SUPPLIED RECORDS:

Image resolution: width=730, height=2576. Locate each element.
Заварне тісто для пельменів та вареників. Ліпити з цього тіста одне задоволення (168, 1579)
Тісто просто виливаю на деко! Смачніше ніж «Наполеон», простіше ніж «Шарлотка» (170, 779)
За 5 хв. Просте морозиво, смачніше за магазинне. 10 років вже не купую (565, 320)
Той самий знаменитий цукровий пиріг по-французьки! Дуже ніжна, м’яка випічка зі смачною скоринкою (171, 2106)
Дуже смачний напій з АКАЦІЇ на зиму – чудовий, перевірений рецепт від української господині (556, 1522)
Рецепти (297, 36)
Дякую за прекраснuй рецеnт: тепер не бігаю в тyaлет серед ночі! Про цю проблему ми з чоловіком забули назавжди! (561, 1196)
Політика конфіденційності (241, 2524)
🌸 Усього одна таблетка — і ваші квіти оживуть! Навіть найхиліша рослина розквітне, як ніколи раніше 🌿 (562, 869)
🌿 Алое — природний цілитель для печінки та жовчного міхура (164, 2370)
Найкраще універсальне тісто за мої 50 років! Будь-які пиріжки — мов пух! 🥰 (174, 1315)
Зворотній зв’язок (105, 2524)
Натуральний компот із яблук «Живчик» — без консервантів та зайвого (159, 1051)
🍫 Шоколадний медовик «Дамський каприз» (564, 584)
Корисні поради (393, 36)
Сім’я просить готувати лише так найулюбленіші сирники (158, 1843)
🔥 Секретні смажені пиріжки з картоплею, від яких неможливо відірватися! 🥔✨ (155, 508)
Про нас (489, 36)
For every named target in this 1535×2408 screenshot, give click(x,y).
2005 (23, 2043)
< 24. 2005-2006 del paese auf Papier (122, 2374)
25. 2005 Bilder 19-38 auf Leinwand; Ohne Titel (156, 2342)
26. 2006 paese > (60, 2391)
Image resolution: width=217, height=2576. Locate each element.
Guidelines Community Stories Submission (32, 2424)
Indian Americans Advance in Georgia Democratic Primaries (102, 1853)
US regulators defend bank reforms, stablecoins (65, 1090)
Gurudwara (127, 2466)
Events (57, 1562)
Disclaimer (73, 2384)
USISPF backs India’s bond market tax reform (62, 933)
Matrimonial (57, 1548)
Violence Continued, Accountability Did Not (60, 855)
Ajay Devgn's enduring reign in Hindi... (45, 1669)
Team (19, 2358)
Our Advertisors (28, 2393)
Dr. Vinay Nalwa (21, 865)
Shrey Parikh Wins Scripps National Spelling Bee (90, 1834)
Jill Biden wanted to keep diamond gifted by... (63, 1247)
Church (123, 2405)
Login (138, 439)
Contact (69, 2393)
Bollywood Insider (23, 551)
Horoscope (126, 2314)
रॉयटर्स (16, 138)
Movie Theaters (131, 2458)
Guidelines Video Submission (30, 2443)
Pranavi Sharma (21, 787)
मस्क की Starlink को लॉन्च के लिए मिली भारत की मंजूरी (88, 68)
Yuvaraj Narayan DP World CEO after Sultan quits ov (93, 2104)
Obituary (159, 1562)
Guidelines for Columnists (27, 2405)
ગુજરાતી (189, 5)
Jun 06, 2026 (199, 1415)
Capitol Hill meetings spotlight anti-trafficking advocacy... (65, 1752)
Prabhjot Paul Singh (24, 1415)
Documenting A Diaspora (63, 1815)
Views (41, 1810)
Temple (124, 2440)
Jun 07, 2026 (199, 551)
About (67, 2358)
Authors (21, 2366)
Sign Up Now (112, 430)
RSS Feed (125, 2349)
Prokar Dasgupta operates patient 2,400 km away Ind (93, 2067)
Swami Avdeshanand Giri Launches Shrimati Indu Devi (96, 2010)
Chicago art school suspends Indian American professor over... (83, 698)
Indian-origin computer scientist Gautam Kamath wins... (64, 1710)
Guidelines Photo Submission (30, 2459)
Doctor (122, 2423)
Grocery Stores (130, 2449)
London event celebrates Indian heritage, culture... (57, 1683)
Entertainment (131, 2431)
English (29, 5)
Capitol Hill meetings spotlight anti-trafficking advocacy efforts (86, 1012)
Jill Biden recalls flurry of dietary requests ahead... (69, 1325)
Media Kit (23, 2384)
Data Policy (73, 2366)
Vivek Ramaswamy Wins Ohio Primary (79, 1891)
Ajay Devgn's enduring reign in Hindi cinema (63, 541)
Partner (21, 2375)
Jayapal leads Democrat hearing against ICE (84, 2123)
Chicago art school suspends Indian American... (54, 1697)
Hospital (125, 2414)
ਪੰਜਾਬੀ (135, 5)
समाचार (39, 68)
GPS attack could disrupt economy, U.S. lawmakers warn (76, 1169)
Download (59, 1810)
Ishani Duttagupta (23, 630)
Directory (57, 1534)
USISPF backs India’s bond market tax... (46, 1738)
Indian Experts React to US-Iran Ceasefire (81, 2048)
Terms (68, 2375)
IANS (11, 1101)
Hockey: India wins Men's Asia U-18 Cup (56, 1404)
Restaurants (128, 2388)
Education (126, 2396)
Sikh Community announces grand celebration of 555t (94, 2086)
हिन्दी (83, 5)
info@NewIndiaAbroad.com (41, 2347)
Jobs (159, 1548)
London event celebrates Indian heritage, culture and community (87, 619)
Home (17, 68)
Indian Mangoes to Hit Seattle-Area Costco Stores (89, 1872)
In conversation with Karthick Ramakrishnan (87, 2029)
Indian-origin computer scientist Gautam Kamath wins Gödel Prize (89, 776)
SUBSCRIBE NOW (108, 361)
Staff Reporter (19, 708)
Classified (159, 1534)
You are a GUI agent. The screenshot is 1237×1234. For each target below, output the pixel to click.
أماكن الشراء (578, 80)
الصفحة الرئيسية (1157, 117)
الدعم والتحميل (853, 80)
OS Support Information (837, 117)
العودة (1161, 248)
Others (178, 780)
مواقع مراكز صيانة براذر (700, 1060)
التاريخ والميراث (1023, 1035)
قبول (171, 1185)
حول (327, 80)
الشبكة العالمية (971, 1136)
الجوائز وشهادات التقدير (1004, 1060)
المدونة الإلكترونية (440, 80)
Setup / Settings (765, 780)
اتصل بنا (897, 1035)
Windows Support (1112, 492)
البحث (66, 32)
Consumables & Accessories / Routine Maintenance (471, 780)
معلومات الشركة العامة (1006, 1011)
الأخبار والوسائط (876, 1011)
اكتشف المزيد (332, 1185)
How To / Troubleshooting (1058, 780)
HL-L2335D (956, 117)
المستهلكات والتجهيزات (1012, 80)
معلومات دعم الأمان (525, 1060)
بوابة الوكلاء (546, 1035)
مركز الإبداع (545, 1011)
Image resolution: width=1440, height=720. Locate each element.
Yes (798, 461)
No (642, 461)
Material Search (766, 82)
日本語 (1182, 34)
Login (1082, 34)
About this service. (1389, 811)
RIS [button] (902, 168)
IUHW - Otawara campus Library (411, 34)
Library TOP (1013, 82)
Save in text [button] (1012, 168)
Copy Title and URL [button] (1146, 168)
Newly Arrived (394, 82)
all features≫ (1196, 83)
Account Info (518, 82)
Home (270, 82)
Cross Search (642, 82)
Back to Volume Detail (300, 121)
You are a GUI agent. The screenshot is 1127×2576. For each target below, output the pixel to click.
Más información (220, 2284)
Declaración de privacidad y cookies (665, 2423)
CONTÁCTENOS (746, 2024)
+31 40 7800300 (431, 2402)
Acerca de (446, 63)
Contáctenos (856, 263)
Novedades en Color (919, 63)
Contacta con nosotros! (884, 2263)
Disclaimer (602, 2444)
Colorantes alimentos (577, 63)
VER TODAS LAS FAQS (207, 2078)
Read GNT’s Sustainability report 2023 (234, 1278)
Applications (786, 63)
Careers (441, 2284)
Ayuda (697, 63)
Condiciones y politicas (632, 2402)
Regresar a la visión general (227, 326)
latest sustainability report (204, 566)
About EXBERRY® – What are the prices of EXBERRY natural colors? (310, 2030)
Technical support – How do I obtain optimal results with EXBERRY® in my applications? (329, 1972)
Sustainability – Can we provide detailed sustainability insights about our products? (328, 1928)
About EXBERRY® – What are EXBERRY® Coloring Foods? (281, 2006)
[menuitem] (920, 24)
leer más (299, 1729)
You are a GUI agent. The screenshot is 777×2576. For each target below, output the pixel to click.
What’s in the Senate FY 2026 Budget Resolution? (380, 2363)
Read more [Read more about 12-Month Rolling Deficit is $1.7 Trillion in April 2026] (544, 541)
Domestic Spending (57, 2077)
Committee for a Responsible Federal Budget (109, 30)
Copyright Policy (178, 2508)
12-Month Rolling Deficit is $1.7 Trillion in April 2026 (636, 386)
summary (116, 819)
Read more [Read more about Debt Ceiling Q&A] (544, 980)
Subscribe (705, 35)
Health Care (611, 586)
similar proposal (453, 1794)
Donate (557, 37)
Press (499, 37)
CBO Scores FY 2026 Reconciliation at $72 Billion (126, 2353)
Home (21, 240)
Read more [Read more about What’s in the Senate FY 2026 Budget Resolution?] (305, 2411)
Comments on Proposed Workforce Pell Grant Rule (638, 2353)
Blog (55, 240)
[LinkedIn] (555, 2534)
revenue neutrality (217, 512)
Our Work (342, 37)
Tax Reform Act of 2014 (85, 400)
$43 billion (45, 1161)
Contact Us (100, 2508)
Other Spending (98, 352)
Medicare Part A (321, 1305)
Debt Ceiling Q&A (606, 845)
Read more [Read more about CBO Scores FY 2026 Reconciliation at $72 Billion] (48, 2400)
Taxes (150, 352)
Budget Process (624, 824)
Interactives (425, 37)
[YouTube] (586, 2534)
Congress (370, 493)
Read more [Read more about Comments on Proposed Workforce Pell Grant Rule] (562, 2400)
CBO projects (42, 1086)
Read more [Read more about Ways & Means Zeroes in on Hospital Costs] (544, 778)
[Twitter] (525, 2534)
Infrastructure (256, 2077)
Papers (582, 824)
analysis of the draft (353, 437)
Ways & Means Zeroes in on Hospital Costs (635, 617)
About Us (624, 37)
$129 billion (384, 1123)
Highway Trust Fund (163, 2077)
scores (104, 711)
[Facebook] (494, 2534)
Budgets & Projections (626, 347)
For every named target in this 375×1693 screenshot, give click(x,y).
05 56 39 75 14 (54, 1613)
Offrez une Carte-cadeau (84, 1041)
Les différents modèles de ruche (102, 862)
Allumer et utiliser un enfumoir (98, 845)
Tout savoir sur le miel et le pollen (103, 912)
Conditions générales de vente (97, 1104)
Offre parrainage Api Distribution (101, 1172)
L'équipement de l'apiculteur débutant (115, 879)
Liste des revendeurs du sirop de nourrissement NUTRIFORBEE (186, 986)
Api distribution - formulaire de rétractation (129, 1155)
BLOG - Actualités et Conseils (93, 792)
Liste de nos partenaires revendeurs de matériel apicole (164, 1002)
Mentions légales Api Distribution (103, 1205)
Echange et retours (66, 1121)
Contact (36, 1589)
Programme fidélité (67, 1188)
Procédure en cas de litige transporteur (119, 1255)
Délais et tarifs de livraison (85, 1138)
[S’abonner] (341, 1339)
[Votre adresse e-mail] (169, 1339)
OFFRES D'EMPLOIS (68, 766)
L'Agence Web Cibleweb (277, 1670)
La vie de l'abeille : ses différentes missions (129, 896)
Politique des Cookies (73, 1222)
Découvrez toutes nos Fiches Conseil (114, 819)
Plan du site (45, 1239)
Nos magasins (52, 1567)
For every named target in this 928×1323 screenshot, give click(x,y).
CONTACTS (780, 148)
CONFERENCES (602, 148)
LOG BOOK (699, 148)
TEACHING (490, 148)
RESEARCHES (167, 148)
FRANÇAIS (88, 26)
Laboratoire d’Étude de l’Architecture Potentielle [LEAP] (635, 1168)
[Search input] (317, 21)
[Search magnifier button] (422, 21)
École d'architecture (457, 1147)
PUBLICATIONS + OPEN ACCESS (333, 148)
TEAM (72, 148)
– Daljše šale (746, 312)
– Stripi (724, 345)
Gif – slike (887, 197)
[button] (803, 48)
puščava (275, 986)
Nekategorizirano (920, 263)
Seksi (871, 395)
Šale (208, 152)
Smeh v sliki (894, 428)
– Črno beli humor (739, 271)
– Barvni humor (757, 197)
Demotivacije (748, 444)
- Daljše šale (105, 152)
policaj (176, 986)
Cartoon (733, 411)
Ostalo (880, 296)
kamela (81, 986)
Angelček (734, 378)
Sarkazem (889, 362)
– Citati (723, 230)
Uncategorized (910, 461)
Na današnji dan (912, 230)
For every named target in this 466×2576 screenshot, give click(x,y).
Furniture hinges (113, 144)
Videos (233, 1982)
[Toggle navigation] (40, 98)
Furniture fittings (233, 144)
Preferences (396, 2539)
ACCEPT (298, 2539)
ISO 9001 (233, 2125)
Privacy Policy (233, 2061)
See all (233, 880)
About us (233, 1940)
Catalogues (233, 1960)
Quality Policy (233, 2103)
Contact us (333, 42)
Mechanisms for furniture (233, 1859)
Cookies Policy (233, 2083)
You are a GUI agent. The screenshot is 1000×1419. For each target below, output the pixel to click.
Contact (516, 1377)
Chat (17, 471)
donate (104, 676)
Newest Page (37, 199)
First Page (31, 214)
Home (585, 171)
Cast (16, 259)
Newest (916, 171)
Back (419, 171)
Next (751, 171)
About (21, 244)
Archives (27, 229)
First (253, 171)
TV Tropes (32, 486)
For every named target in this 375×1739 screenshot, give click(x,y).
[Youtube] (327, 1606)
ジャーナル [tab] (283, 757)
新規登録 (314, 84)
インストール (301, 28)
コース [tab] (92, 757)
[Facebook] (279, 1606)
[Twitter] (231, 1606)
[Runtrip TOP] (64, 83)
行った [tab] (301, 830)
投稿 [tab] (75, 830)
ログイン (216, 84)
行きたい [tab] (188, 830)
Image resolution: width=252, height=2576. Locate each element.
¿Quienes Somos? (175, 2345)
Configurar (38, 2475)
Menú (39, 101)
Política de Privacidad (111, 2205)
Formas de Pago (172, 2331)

YOUR TASK:
Copy out the items above word for word. Begin at the line that contains "puščava (275, 986)" and stop after the line that contains "About (21, 244)", including both of those lines.

SOLUTION FOR THIS TASK:
puščava (275, 986)
Nekategorizirano (920, 263)
Seksi (871, 395)
Šale (208, 152)
Smeh v sliki (894, 428)
– Črno beli humor (739, 271)
– Barvni humor (757, 197)
Demotivacije (748, 444)
- Daljše šale (105, 152)
policaj (176, 986)
Cartoon (733, 411)
Ostalo (880, 296)
kamela (81, 986)
Angelček (734, 378)
Sarkazem (889, 362)
– Citati (723, 230)
Uncategorized (910, 461)
Na današnji dan (912, 230)
For every named target in this 466×2576 screenshot, give click(x,y).
Furniture hinges (113, 144)
Videos (233, 1982)
[Toggle navigation] (40, 98)
Furniture fittings (233, 144)
Preferences (396, 2539)
ACCEPT (298, 2539)
ISO 9001 (233, 2125)
Privacy Policy (233, 2061)
See all (233, 880)
About us (233, 1940)
Catalogues (233, 1960)
Quality Policy (233, 2103)
Contact us (333, 42)
Mechanisms for furniture (233, 1859)
Cookies Policy (233, 2083)
You are a GUI agent. The screenshot is 1000×1419. For each target below, output the pixel to click.
Contact (516, 1377)
Chat (17, 471)
donate (104, 676)
Newest Page (37, 199)
First Page (31, 214)
Home (585, 171)
Cast (16, 259)
Newest (916, 171)
Back (419, 171)
Next (751, 171)
About (21, 244)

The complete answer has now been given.